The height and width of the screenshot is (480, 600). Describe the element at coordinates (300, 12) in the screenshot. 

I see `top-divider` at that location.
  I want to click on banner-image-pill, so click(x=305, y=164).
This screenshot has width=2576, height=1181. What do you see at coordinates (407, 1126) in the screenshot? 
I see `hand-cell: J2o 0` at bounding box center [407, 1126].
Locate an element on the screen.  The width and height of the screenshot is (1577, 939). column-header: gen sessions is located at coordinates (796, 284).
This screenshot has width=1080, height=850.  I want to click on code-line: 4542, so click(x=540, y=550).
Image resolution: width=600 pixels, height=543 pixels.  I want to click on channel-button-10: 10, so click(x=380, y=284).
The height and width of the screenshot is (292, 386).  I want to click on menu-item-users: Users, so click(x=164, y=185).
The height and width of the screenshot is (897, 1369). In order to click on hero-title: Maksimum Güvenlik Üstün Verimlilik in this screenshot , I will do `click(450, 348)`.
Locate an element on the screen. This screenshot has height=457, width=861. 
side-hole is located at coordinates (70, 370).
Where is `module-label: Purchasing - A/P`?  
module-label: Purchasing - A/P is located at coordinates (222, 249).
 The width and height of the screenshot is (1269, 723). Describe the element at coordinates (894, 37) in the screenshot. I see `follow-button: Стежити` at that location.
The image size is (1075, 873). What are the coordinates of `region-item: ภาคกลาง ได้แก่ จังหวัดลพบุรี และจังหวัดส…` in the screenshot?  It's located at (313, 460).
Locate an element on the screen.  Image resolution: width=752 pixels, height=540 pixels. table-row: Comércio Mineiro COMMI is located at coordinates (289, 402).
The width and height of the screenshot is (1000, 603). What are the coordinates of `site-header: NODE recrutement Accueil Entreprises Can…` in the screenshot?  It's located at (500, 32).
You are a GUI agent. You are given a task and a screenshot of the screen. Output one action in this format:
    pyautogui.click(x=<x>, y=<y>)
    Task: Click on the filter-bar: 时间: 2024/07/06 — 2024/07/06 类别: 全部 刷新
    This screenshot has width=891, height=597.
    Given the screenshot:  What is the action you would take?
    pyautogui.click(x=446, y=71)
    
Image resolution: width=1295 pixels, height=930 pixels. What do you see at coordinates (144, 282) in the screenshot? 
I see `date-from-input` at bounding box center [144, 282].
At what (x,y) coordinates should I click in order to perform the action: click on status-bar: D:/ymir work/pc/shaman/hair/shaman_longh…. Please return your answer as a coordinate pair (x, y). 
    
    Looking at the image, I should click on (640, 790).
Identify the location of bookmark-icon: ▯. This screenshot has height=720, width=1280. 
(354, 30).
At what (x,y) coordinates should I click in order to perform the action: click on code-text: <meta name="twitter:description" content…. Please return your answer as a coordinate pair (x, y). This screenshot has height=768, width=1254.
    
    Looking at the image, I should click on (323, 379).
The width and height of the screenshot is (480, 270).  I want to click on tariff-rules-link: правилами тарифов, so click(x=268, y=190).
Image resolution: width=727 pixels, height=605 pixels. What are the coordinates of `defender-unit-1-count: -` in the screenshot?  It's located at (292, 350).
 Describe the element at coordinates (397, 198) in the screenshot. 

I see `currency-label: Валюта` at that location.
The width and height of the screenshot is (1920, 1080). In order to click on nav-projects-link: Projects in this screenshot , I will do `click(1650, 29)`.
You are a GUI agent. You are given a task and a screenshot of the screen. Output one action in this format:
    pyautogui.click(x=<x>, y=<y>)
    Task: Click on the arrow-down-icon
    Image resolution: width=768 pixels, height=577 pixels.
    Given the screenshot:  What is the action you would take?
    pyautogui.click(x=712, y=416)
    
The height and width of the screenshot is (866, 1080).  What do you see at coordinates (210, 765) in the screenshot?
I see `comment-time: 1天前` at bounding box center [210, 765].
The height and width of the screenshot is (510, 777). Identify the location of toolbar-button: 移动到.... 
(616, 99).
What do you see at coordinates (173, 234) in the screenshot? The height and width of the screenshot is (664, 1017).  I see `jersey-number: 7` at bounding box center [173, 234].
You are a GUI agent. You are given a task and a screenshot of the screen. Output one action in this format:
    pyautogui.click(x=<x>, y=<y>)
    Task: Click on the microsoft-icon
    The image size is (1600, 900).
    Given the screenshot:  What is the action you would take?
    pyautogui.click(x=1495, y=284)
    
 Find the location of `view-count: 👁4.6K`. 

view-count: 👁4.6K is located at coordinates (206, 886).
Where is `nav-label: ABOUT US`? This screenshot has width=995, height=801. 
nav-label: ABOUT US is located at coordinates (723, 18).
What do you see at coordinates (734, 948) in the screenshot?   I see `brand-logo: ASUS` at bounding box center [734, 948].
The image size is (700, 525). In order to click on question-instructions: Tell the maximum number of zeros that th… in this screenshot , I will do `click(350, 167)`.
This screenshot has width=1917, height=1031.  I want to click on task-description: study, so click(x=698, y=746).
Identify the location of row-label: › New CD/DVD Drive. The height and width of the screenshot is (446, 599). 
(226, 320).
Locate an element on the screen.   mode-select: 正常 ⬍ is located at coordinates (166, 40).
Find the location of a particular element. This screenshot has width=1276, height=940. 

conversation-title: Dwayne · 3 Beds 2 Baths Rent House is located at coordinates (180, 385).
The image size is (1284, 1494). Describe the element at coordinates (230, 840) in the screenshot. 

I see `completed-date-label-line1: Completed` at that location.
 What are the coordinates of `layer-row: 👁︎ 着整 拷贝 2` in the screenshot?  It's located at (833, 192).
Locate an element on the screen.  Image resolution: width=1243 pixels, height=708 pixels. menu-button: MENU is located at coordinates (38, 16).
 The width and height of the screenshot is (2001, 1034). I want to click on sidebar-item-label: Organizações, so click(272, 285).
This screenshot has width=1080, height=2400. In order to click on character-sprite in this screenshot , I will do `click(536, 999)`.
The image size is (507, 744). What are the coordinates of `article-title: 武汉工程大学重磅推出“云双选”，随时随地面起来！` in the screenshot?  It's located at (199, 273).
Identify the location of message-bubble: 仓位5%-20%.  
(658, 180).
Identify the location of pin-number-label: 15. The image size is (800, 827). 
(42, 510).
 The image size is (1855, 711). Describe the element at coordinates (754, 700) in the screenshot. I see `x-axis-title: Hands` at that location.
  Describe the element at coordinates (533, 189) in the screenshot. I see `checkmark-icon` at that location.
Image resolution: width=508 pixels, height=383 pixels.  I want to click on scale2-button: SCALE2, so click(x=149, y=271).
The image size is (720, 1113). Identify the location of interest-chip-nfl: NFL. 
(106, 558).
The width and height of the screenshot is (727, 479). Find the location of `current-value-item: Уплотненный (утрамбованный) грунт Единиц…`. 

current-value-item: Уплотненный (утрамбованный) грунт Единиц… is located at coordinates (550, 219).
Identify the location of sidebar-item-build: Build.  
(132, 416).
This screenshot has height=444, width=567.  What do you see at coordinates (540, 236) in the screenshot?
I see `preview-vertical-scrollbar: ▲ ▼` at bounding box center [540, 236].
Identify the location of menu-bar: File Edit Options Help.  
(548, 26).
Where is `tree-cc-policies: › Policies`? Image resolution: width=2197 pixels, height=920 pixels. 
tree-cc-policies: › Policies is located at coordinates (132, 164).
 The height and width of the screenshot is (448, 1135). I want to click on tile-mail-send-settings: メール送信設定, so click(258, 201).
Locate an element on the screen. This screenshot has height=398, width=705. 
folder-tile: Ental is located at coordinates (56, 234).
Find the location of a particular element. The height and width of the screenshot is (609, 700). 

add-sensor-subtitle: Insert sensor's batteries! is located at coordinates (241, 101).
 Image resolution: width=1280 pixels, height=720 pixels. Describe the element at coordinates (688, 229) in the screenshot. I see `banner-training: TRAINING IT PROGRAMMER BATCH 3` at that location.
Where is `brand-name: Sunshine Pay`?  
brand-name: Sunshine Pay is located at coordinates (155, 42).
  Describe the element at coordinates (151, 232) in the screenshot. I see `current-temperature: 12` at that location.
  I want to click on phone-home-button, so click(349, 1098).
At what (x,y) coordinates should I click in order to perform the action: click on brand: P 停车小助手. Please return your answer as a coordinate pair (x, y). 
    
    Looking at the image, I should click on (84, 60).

----------------------------------------

● TO-DO ITEM:
Starting with the line that contains "Describe the element at coordinates (397, 198)" and going on through the line that contains "The width and height of the screenshot is (1920, 1080).", rewrite that stretch of the data above as a JSON list of strings. Use one string per line, include both end lines, and leave out blank lines.

● RESULT FOR THIS TASK:
[
  " Describe the element at coordinates (397, 198) in the screenshot. ",
  "I see `currency-label: Валюта` at that location.",
  "The width and height of the screenshot is (1920, 1080). In order to click on nav-projects-link: Projects in this screenshot , I will do `click(1650, 29)`."
]